Lo autobiográfico

“El `yo´ puede ser entendido como una narración. La noción de uno mismo como noción narrativa en la que uno ocupa sin duda el papel de protagonista y relator, pero también, y sobre todo, el papel de lector. Un lector no tanto privilegiado como interesado, con intereses. Uno es el héroe (o antihéroe) de su propia novela pero, repito, es ante todo su propio lector. A esa lectura la llamamos lectura subjetiva, si bien lo llamativo es que el instrumental de esa lectura -como cualquier otra- es objetivo, ajeno, social. Nos leemos en el entorno social, aunque la interiorización de ese código narrativo nos haga pensar lo contrario. En esa lectura integramos, por aceptación o rechazo, las lecturas que de nosotros hace el tejido social que nos rodea: familia, trabajo, amistades, afectos, etcétera. La materia de la narración autobiográfica son las vivencias experimentadas como historias personal, la memoria plasmada narrativamente en recuerdos y olvidos. El recuerdo como acto de la memoria -la memoria rememorada- y el olvido no tanto como `inconsciente´ sino como memoria no memorable. La parte reconocible del iceberg y el volumen bajo el agua que interviene en su deriva o navegación. A su lado, esa especie de memoria futura que constituyen nuestras expectativas y la extraña latencia de las posibilidades no vividas.

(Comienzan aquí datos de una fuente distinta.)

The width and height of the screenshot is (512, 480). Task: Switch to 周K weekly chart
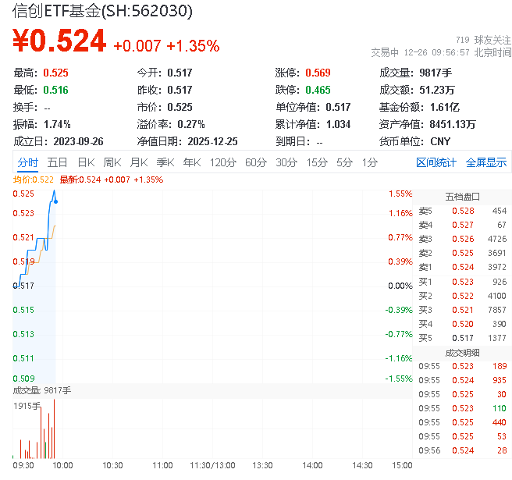(x=112, y=162)
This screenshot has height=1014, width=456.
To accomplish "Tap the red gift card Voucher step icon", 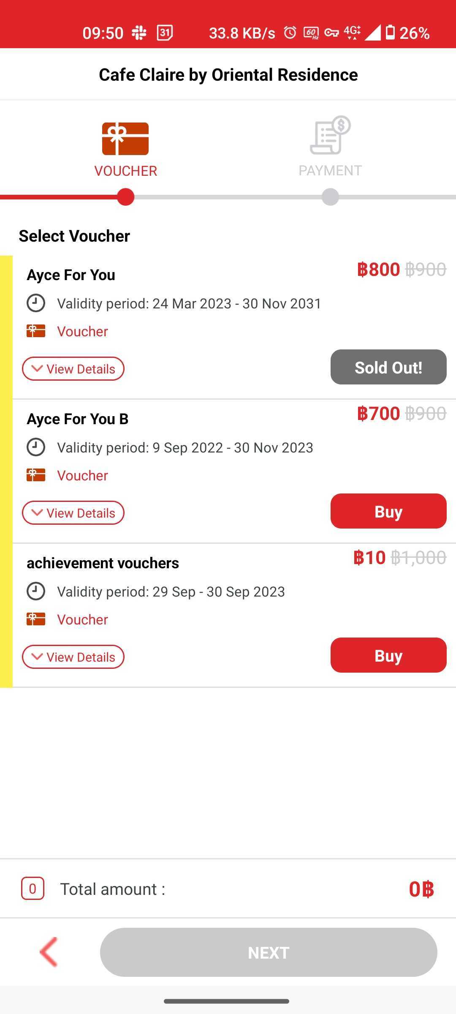I will point(125,139).
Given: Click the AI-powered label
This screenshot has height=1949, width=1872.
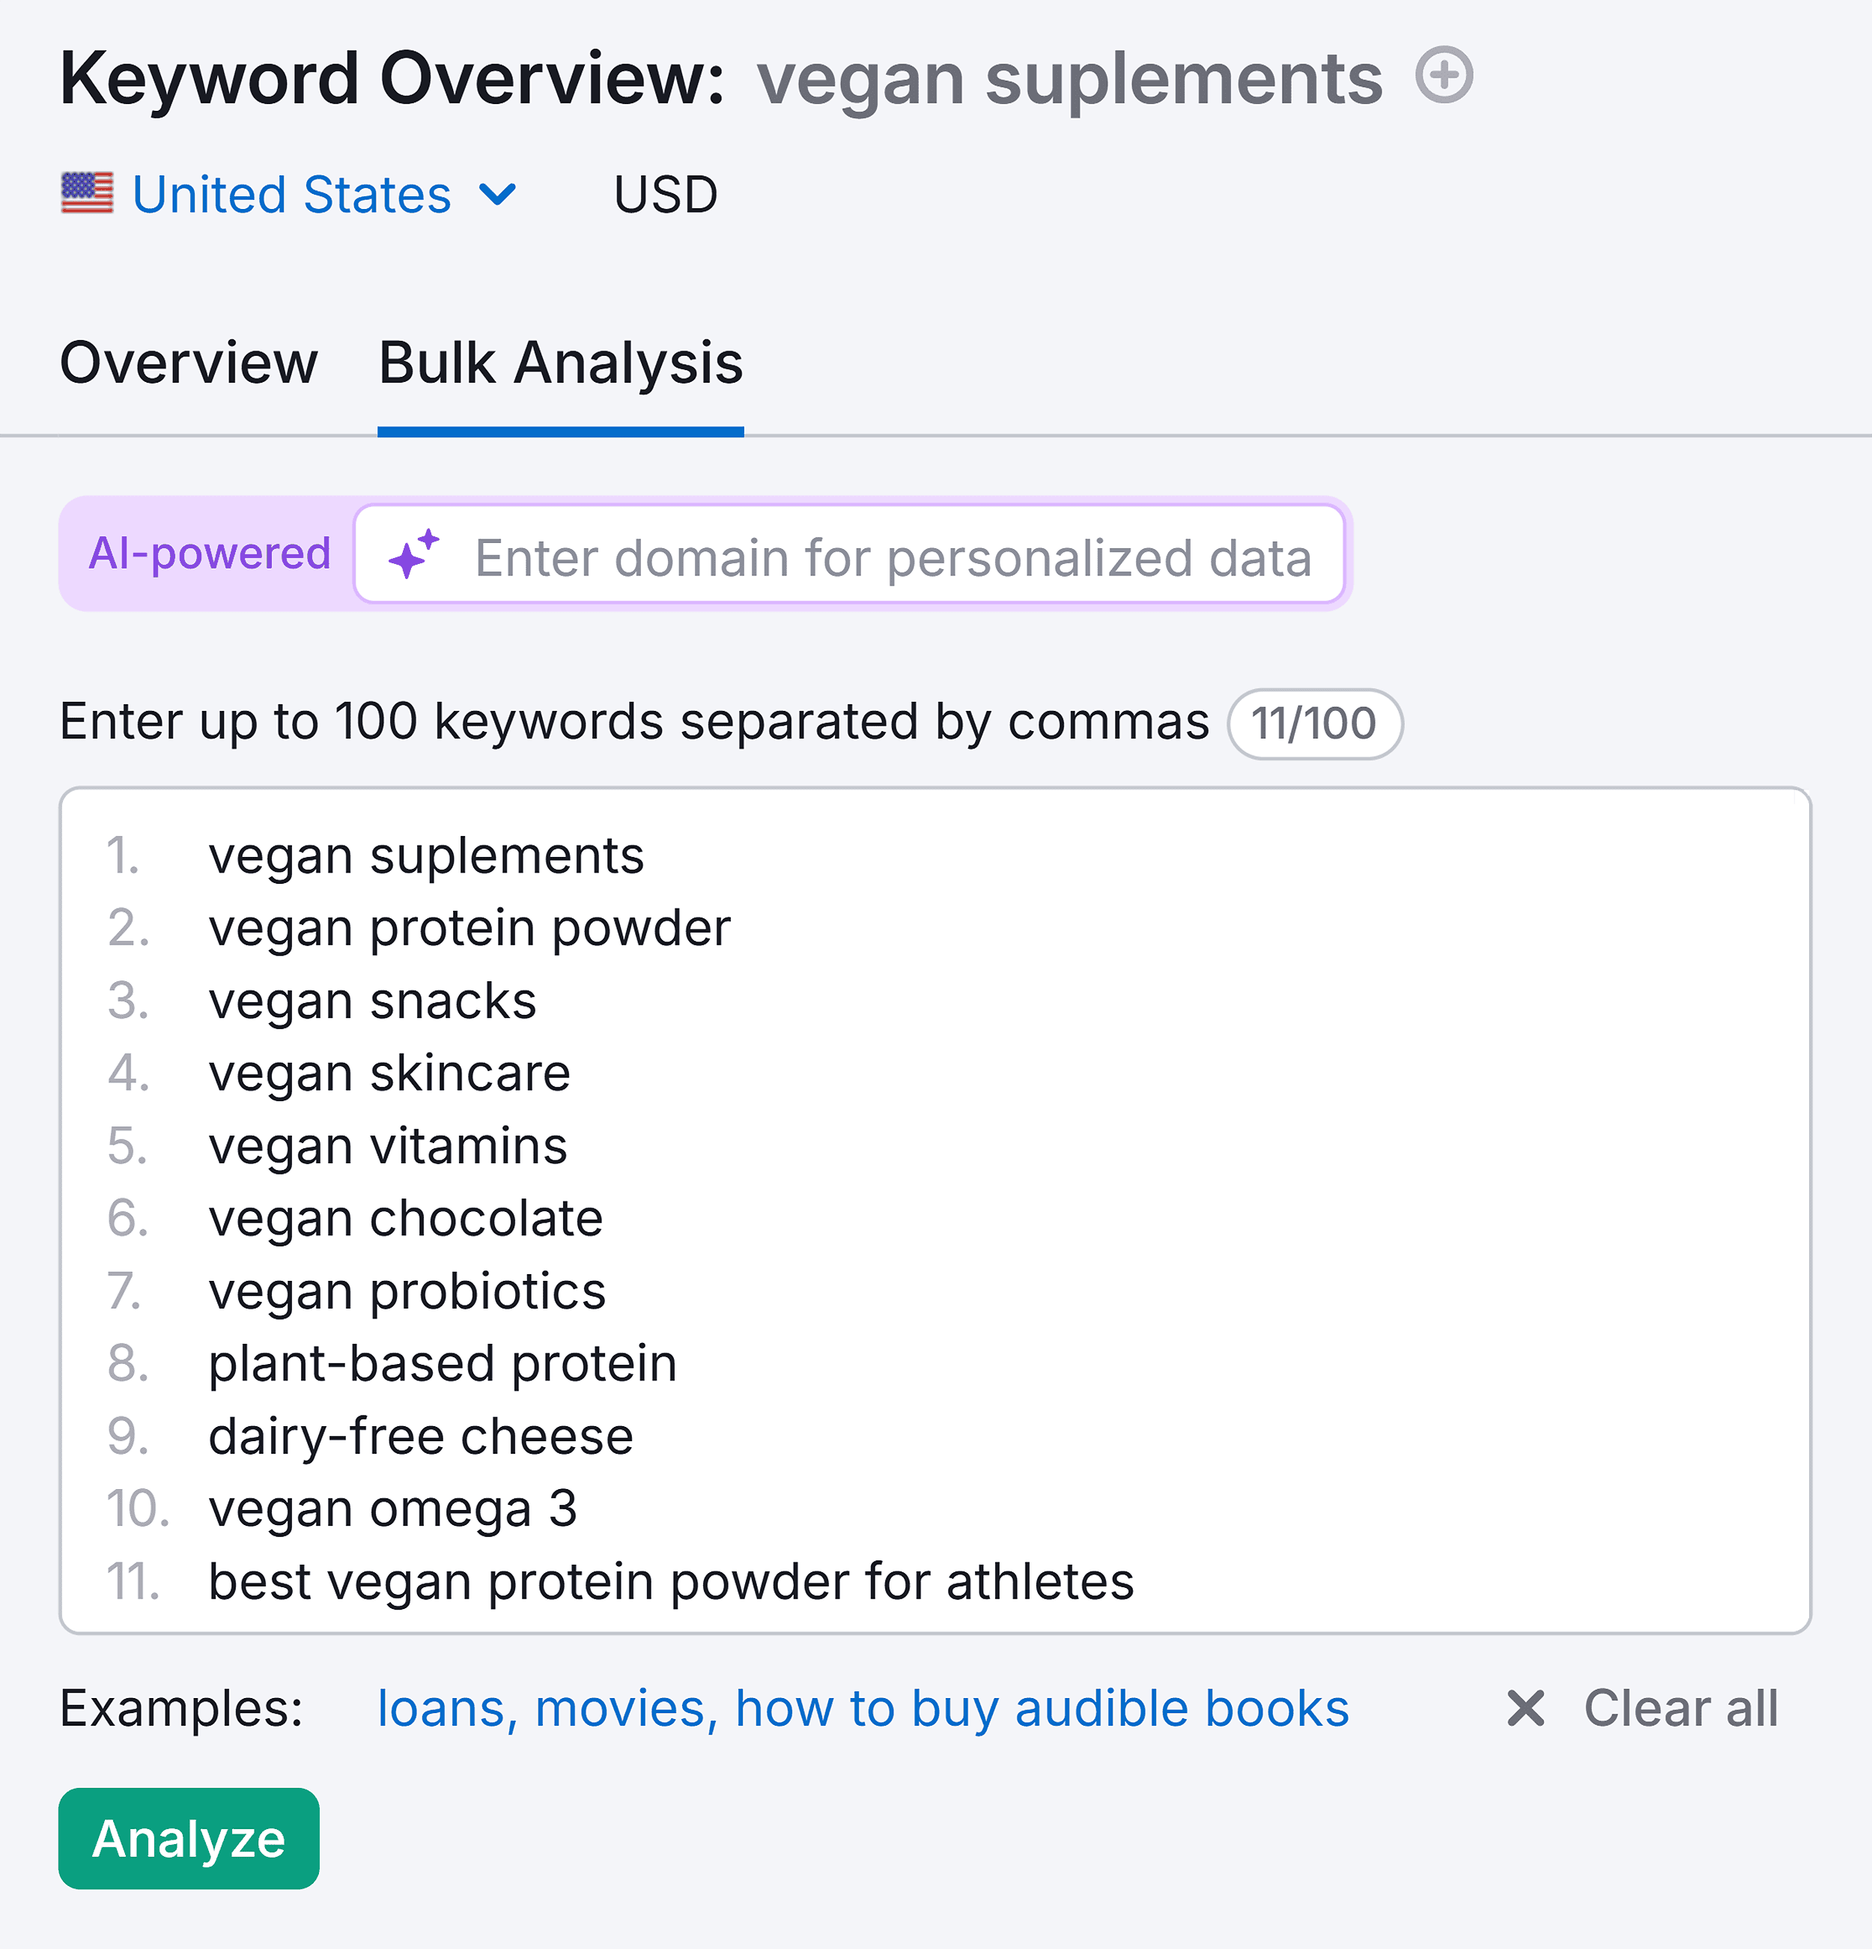Looking at the screenshot, I should (209, 554).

La narración autobiográfica puede ser (es) narración manipulada en cuanto que es narración `deseada´, alterada en mayor grado por la `conciencia falseadora´, pero al mismo tiempo esa manipulación nunca es capaz de anular la presencia, aunque sea latente, del `texto autobiográfico´: los hechos de nuestra vida. La confrontación entre la lectura del `yo´ y la lectura textual se realiza en niveles que podemos agrupar en tres grandes núcleos: las palabras, las acciones, los valores. Las palabras que constituyen el texto, las acciones que se construyen con esas palabras y con las que se construye el entramada narrativo, y los valores que se revelan a través de esas palabras y acciones.”

Constantino Bértolo, La cena de los notables. Sobre lectura y crítica, Periférica, 2008.